Emotional everyday experience is at the heart of my project. Using a micro-historical approach to emotional life, I want to thematize its departure from traditional ideas and codes for dealing with and expression of feelings. The study will examine how the interplay between normative and lived emotionality results in developments on both levels. As the discrepancy from the societal norm is particularly evident in this case, the study focusses on emotional life in the context of homosexuality. The question how the gay-lesbian emancipation movement subverted established ideas about, and forms of expression of, twosome affection and concurrently produced new norms and codes, is at the center of attention.
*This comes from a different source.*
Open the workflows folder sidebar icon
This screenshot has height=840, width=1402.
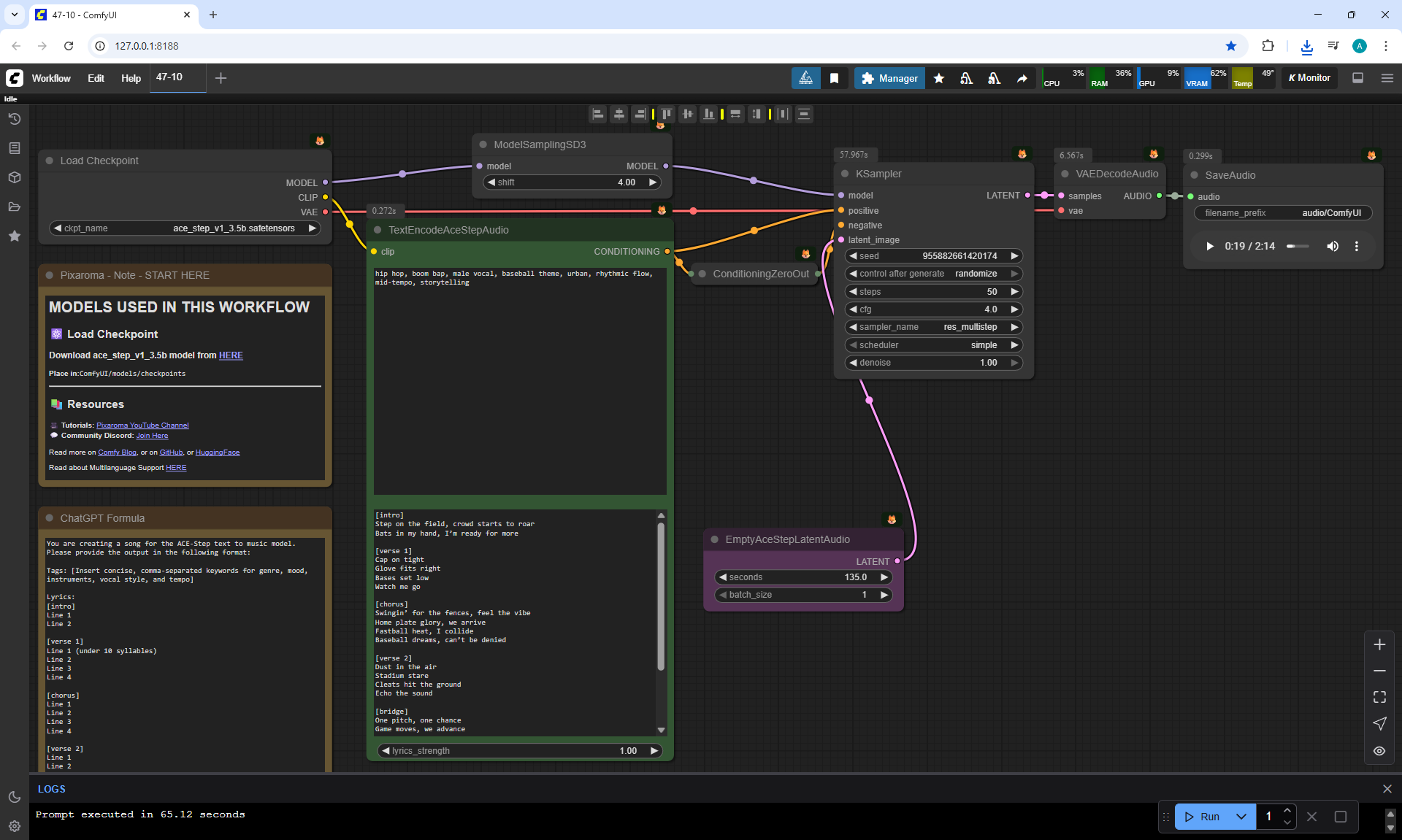click(14, 207)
These processes will be approached in an analysis of gay and lesbian magazines, especially focussing on lonely hearts ads.
The presumably urban-based liberation narrative — from hiding to openness, and on to self-confident display of same-sex love — will be critically examined by analyzing homosexual experience in rural West-Germany. In interviews with men and women from different generations who have experienced same-sex intimacy it will be asked how they dealt with their emotions and how they were able to express them. The study will focus on the scope of maneuver they had in the countryside. How did they connect between their identification with the gay-lesbian community and integration in the family, the church parish, and local social life? How did emotional practice develop between adaptation to rural behavior expectations and the adoption of urban lifestyles? Based on these autobiographical stories, I will approach the history of emotions on the level of emotional experience.